▶ [THE RECORDS]:
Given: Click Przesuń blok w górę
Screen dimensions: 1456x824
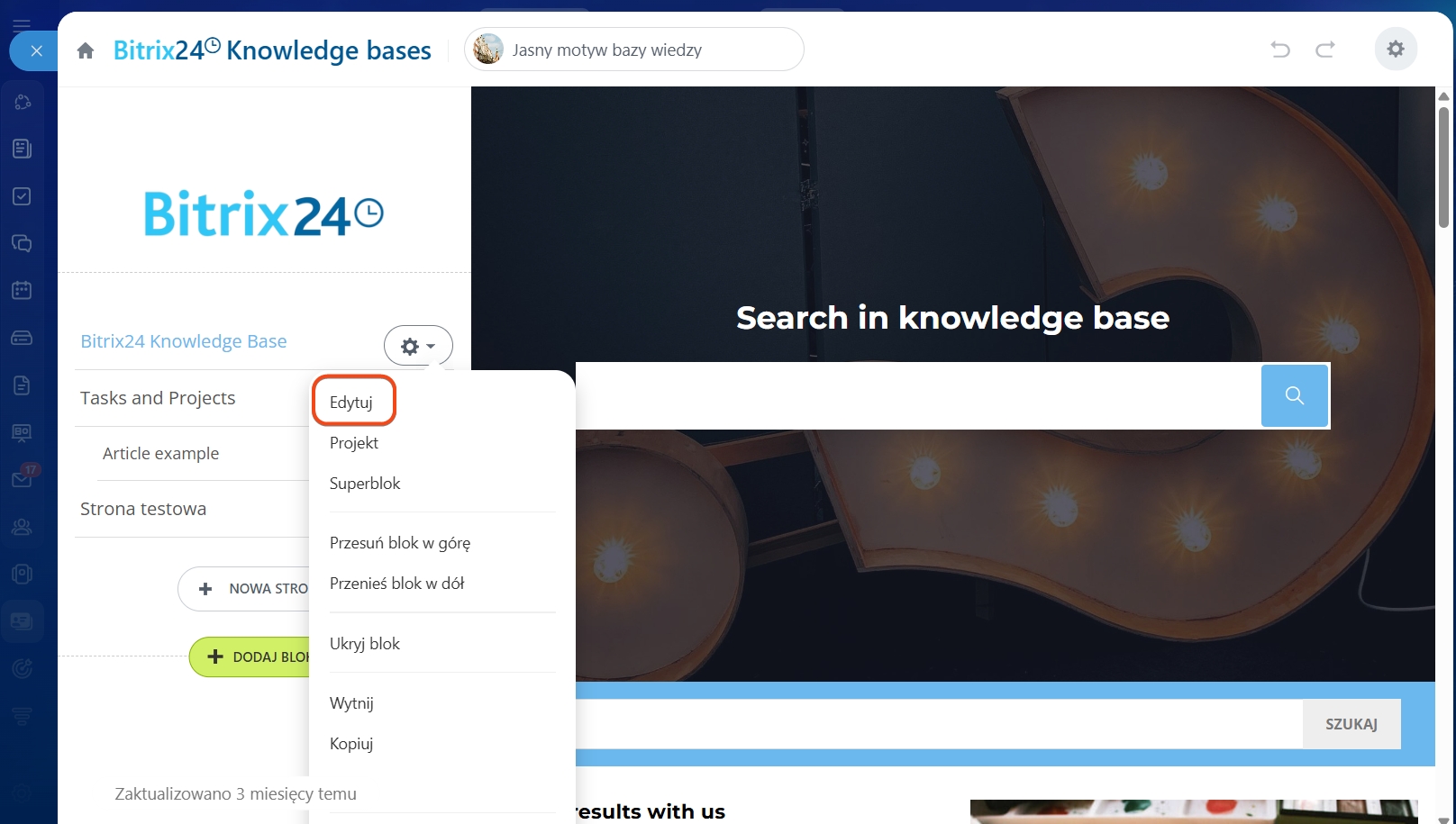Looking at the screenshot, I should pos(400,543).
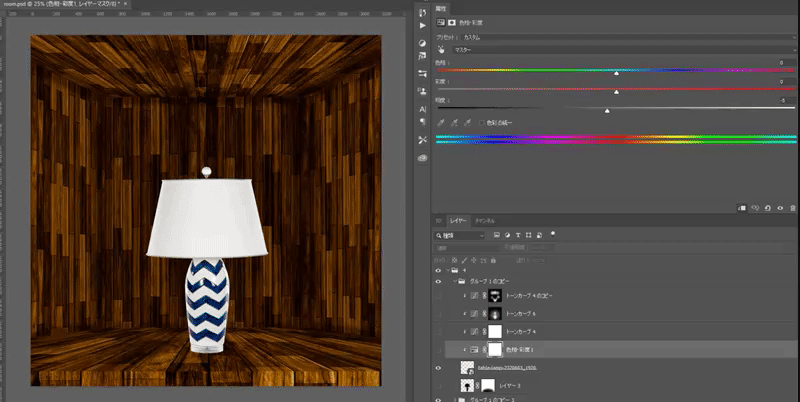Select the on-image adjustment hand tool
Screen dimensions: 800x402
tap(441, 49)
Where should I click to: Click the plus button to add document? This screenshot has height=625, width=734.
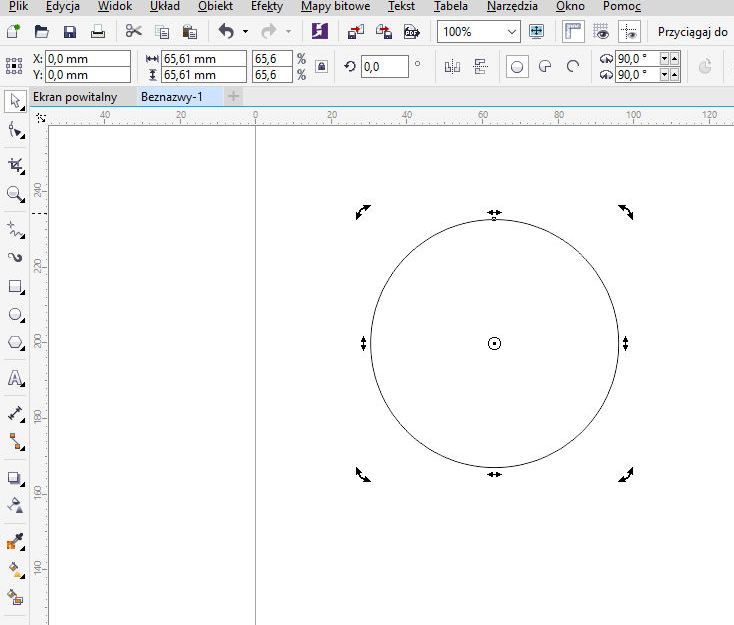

==

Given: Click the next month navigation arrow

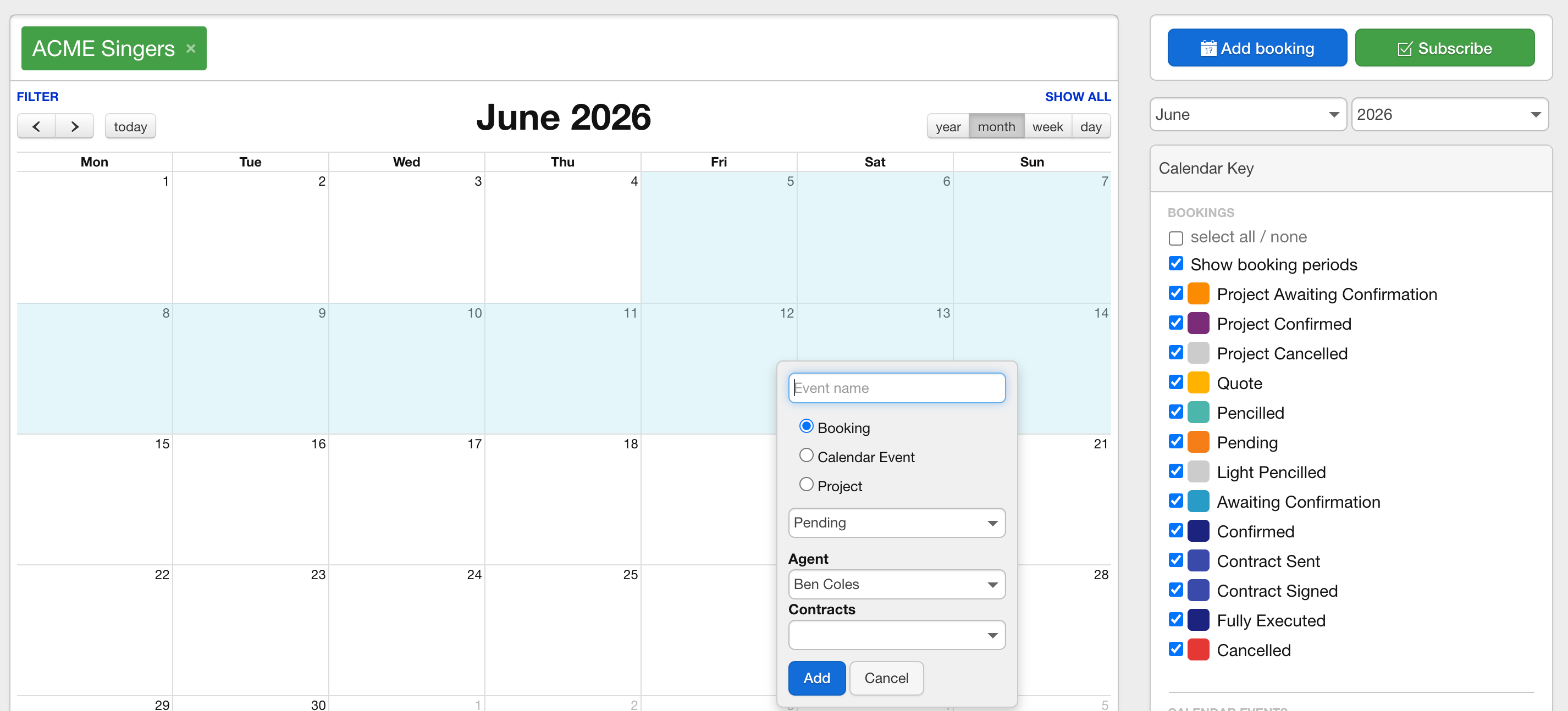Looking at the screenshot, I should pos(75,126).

▶ [PROBLEM STATEMENT]:
Copy only what runs above from the line containing "Given: Click Przesuń blok w górę" through the line containing "Where should I", exactly. Leave out the pictures.

▶ [WRITTEN RESPONSE]:
Given: Click Przesuń blok w górę
Screen dimensions: 1456x824
Looking at the screenshot, I should pos(400,543).
Select the on-image adjustment hand tool
Screen dimensions: 800x402
tap(441, 49)
Where should I click to: Click the plus button to add document? This screenshot has height=625, width=734.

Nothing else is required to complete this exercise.